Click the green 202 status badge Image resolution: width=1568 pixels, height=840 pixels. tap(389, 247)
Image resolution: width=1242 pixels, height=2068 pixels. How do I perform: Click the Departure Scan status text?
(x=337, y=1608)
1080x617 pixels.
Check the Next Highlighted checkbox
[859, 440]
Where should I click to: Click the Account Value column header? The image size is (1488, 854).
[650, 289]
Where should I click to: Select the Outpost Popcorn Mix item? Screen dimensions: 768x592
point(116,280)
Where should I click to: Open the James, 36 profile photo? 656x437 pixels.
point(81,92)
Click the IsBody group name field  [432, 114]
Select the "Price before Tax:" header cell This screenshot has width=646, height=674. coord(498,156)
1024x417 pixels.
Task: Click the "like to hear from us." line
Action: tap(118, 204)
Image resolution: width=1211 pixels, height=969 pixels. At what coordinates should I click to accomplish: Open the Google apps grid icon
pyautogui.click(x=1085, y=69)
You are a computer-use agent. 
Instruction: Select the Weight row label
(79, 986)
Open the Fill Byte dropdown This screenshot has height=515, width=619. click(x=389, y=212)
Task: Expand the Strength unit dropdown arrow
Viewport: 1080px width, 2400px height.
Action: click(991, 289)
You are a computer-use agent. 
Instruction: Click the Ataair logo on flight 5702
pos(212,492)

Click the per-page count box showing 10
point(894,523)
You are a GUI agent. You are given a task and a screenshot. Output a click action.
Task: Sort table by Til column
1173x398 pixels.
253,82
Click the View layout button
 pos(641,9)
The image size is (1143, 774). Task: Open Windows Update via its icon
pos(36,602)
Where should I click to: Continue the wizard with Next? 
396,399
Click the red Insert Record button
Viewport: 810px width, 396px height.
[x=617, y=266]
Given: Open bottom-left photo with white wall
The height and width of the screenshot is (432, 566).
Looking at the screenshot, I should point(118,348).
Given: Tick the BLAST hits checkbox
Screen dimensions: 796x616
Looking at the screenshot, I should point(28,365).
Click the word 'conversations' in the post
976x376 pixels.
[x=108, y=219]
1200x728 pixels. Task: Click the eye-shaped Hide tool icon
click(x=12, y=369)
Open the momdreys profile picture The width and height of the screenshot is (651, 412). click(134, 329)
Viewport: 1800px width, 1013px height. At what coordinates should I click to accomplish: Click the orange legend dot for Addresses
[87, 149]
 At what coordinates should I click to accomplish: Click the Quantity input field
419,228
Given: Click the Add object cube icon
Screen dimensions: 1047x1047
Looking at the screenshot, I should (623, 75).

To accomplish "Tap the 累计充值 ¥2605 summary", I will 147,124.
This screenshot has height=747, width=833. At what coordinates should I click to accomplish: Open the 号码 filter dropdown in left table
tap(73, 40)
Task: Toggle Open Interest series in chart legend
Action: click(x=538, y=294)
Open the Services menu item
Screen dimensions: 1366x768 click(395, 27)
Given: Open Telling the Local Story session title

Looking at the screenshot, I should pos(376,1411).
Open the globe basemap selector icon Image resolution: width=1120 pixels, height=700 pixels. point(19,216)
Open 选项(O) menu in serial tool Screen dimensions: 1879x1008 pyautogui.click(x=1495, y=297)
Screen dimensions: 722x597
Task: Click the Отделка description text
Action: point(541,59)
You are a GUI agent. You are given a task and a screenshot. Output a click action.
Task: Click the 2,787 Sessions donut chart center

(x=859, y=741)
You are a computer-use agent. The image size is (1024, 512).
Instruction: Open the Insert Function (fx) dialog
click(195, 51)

[What the exercise asks] Set the entries down again, unchanged and complete.

[Output of the exercise]
Click the green 202 status badge Image resolution: width=1568 pixels, height=840 pixels. tap(389, 247)
Image resolution: width=1242 pixels, height=2068 pixels. How do I perform: Click the Departure Scan status text?
(x=337, y=1608)
1080x617 pixels.
Check the Next Highlighted checkbox
[859, 440]
Where should I click to: Click the Account Value column header? The image size is (1488, 854).
[650, 289]
Where should I click to: Select the Outpost Popcorn Mix item? Screen dimensions: 768x592
point(116,280)
Where should I click to: Open the James, 36 profile photo? 656x437 pixels.
point(81,92)
Click the IsBody group name field  [432, 114]
Select the "Price before Tax:" header cell This screenshot has width=646, height=674. coord(498,156)
1024x417 pixels.
Task: Click the "like to hear from us." line
Action: tap(118, 204)
Image resolution: width=1211 pixels, height=969 pixels. At what coordinates should I click to accomplish: Open the Google apps grid icon
pyautogui.click(x=1085, y=69)
You are a computer-use agent. 
Instruction: Select the Weight row label
(79, 986)
Open the Fill Byte dropdown This screenshot has height=515, width=619. click(x=389, y=212)
Task: Expand the Strength unit dropdown arrow
Viewport: 1080px width, 2400px height.
Action: click(991, 289)
You are a computer-use agent. 
Instruction: Click the Ataair logo on flight 5702
pos(212,492)

Click the per-page count box showing 10
point(894,523)
You are a GUI agent. You are given a task and a screenshot. Output a click action.
Task: Sort table by Til column
1173x398 pixels.
253,82
Click the View layout button
 pos(641,9)
The image size is (1143, 774). Task: Open Windows Update via its icon
pos(36,602)
Where should I click to: Continue the wizard with Next? 
396,399
Click the red Insert Record button
Viewport: 810px width, 396px height.
[x=617, y=266]
Given: Open bottom-left photo with white wall
The height and width of the screenshot is (432, 566).
Looking at the screenshot, I should point(118,348).
Given: Tick the BLAST hits checkbox
Screen dimensions: 796x616
Looking at the screenshot, I should point(28,365).
Click the word 'conversations' in the post
976x376 pixels.
[x=108, y=219]
1200x728 pixels. Task: Click the eye-shaped Hide tool icon
click(x=12, y=369)
Open the momdreys profile picture The width and height of the screenshot is (651, 412). click(134, 329)
Viewport: 1800px width, 1013px height. At what coordinates should I click to accomplish: Click the orange legend dot for Addresses
[87, 149]
 At what coordinates should I click to accomplish: Click the Quantity input field
419,228
Given: Click the Add object cube icon
Screen dimensions: 1047x1047
Looking at the screenshot, I should (623, 75).

To accomplish "Tap the 累计充值 ¥2605 summary", I will 147,124.
This screenshot has height=747, width=833. At what coordinates should I click to accomplish: Open the 号码 filter dropdown in left table
tap(73, 40)
Task: Toggle Open Interest series in chart legend
Action: click(x=538, y=294)
Open the Services menu item
Screen dimensions: 1366x768 click(395, 27)
Given: Open Telling the Local Story session title

Looking at the screenshot, I should pos(376,1411).
Open the globe basemap selector icon Image resolution: width=1120 pixels, height=700 pixels. point(19,216)
Open 选项(O) menu in serial tool Screen dimensions: 1879x1008 pyautogui.click(x=1495, y=297)
Screen dimensions: 722x597
Task: Click the Отделка description text
Action: point(541,59)
You are a GUI agent. You are given a task and a screenshot. Output a click action.
Task: Click the 2,787 Sessions donut chart center

(x=859, y=741)
You are a computer-use agent. The image size is (1024, 512).
Instruction: Open the Insert Function (fx) dialog
click(195, 51)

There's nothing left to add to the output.